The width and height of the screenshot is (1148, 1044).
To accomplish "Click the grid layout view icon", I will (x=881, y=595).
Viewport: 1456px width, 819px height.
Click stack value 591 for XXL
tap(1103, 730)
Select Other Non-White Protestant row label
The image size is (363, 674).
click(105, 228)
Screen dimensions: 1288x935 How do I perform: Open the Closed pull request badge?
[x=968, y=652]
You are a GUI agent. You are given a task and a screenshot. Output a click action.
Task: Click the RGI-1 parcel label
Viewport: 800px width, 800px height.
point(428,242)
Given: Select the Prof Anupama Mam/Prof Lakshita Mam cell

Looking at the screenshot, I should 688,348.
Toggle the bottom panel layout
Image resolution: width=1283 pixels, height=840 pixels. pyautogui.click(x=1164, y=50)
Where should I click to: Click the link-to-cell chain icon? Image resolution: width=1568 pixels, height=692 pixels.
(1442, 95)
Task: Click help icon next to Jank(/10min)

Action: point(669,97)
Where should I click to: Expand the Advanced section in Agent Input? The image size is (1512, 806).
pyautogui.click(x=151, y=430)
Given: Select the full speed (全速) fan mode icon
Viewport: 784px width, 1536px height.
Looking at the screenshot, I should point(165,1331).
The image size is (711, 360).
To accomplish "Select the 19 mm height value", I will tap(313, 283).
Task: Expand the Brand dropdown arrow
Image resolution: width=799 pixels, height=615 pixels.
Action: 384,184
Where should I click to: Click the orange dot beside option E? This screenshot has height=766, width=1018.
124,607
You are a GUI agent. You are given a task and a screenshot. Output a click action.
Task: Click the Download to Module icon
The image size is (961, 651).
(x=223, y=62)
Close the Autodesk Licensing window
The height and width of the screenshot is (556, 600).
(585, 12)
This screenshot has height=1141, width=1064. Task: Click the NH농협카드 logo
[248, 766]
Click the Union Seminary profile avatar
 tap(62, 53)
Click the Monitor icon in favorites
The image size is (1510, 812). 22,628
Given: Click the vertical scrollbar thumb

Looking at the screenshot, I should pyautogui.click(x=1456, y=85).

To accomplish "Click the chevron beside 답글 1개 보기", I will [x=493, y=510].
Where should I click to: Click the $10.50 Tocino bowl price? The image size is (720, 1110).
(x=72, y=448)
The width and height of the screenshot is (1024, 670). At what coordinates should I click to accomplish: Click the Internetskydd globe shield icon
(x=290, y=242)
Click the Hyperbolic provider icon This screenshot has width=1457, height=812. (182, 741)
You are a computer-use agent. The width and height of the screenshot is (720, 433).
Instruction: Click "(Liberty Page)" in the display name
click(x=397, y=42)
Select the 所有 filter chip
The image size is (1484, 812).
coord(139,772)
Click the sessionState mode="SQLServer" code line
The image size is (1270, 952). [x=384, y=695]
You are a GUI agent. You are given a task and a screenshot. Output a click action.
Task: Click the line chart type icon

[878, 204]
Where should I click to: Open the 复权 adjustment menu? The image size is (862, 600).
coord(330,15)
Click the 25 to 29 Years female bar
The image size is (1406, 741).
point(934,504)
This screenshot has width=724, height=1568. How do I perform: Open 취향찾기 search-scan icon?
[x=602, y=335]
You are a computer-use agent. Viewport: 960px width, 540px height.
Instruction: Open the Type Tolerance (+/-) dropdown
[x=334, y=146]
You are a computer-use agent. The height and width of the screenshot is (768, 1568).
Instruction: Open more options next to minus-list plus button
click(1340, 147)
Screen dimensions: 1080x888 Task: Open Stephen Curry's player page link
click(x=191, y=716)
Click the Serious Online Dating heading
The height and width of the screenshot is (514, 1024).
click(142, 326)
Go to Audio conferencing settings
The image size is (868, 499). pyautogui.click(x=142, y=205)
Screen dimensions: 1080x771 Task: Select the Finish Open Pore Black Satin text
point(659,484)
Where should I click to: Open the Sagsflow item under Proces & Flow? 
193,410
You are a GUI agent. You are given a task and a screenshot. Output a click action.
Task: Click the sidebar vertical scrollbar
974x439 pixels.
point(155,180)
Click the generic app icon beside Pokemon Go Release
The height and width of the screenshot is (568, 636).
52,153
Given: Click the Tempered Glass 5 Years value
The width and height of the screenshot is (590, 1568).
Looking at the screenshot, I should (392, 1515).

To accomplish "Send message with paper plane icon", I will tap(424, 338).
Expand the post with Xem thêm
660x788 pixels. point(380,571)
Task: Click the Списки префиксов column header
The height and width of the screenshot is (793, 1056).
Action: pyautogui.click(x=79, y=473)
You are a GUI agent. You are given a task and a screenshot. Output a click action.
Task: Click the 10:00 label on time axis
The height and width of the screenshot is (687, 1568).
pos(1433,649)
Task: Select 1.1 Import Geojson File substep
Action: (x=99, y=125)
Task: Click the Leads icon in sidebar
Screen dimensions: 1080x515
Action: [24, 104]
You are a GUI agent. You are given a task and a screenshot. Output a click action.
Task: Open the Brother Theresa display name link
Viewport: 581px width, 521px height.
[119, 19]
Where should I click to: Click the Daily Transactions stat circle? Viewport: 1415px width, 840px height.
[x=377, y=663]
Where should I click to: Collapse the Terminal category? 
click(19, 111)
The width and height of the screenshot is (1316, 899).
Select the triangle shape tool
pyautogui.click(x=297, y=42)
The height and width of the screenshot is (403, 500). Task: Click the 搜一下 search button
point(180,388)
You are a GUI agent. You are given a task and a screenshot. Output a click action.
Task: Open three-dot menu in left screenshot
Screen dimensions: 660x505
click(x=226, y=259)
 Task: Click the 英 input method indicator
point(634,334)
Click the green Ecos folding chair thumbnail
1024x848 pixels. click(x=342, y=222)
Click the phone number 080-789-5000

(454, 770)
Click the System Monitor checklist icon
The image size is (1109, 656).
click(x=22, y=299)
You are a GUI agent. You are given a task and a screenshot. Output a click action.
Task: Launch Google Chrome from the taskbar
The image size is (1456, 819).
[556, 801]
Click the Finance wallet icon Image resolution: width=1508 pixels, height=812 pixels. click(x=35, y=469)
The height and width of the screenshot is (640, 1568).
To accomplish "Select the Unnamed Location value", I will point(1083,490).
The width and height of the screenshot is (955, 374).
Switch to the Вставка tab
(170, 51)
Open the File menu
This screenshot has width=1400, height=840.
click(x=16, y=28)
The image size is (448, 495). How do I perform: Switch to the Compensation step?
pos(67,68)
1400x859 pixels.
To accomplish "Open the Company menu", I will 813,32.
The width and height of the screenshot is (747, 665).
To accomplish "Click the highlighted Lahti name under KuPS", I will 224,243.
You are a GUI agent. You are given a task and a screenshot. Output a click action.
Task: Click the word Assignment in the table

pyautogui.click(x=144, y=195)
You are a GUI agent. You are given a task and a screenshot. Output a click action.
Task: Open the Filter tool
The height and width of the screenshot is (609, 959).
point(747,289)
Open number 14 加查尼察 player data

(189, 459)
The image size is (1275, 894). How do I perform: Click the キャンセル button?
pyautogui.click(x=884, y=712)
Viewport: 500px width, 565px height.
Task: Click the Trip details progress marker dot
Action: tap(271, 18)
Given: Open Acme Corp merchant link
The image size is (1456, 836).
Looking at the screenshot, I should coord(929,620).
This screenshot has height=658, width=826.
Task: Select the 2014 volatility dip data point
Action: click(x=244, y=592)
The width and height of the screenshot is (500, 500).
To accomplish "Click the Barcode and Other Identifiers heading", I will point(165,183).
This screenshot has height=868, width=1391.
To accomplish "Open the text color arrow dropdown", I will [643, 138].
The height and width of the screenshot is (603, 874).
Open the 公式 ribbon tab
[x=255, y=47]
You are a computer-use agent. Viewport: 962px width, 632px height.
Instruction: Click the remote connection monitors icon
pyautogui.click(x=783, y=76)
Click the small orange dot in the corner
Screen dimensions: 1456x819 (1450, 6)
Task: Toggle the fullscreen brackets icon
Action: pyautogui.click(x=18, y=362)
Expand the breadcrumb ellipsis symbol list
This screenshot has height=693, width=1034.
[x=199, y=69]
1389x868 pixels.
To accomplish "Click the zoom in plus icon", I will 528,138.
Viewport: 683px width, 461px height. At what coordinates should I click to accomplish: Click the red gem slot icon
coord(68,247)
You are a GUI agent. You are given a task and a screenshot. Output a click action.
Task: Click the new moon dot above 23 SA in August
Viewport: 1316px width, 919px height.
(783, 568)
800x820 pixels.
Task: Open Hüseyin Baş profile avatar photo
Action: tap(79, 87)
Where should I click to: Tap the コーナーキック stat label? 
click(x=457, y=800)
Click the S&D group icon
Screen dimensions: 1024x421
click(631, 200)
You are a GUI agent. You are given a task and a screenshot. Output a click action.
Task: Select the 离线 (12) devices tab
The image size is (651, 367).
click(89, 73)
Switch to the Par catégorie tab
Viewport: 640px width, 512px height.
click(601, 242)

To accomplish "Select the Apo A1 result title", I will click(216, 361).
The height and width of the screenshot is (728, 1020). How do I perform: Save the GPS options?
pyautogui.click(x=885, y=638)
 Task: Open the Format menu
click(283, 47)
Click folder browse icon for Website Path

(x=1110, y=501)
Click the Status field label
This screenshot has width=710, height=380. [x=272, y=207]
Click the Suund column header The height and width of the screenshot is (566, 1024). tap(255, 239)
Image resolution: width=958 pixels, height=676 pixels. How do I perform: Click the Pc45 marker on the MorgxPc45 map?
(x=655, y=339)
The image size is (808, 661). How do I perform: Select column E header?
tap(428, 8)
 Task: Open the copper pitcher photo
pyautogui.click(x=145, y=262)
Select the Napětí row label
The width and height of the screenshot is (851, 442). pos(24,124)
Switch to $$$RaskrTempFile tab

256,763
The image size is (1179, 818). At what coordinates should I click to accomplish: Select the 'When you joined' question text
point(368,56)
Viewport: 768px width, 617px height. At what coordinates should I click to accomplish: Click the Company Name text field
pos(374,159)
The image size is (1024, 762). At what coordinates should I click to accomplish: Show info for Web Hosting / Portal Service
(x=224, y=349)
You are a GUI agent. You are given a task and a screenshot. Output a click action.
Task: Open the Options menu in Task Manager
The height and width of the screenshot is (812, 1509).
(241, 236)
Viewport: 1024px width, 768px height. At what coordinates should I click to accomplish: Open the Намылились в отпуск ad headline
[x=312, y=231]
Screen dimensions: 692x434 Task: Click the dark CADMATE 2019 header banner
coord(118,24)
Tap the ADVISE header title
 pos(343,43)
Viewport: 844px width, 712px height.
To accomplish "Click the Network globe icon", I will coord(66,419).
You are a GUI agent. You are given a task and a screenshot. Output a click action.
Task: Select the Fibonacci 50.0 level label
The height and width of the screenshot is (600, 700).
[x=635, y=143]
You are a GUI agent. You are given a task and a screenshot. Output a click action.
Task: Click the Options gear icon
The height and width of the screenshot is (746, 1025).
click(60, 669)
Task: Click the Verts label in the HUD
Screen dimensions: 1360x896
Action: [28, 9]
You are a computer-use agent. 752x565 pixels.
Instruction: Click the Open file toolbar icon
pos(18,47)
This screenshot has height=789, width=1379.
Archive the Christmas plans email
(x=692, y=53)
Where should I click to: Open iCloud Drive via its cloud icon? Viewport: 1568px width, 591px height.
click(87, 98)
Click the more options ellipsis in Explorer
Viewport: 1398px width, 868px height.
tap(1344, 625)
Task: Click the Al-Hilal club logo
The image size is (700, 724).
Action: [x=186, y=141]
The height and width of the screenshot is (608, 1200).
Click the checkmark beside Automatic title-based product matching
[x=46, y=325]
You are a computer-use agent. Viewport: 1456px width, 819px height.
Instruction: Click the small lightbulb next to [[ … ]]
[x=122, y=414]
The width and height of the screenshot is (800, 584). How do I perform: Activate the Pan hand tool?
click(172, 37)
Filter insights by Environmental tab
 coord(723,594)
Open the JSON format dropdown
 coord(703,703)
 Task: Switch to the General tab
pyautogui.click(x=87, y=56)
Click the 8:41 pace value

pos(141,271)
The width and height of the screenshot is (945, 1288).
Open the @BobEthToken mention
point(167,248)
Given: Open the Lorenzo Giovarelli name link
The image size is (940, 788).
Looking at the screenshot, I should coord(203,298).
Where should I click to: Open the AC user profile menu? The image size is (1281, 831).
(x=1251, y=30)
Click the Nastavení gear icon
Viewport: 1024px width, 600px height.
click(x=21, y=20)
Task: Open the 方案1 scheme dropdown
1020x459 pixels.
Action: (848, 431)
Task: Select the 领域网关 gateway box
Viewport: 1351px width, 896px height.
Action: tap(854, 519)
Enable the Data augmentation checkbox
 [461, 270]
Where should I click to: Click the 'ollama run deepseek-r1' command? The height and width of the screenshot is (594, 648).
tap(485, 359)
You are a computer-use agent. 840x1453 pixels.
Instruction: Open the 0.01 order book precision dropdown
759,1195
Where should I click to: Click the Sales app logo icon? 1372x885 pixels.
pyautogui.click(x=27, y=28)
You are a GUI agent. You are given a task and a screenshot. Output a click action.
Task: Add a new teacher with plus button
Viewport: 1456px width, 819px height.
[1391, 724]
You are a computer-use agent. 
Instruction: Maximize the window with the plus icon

----------

解くべき問題: 上の記録のうち、「Given: Click the vertical scrollbar thumb」を含む行から「The image size is (1270, 952). [x=384, y=695]」を含む行までを、両端の行も含めて一字一句そのまま書き写しなさい。

完成した課題:
Given: Click the vertical scrollbar thumb

Looking at the screenshot, I should pyautogui.click(x=1456, y=85).

To accomplish "Click the chevron beside 답글 1개 보기", I will [x=493, y=510].
Where should I click to: Click the $10.50 Tocino bowl price? The image size is (720, 1110).
(x=72, y=448)
The width and height of the screenshot is (1024, 670). At what coordinates should I click to accomplish: Click the Internetskydd globe shield icon
(x=290, y=242)
Click the Hyperbolic provider icon This screenshot has width=1457, height=812. (182, 741)
You are a computer-use agent. The width and height of the screenshot is (720, 433).
Instruction: Click "(Liberty Page)" in the display name
click(x=397, y=42)
Select the 所有 filter chip
The image size is (1484, 812).
coord(139,772)
Click the sessionState mode="SQLServer" code line
The image size is (1270, 952). [x=384, y=695]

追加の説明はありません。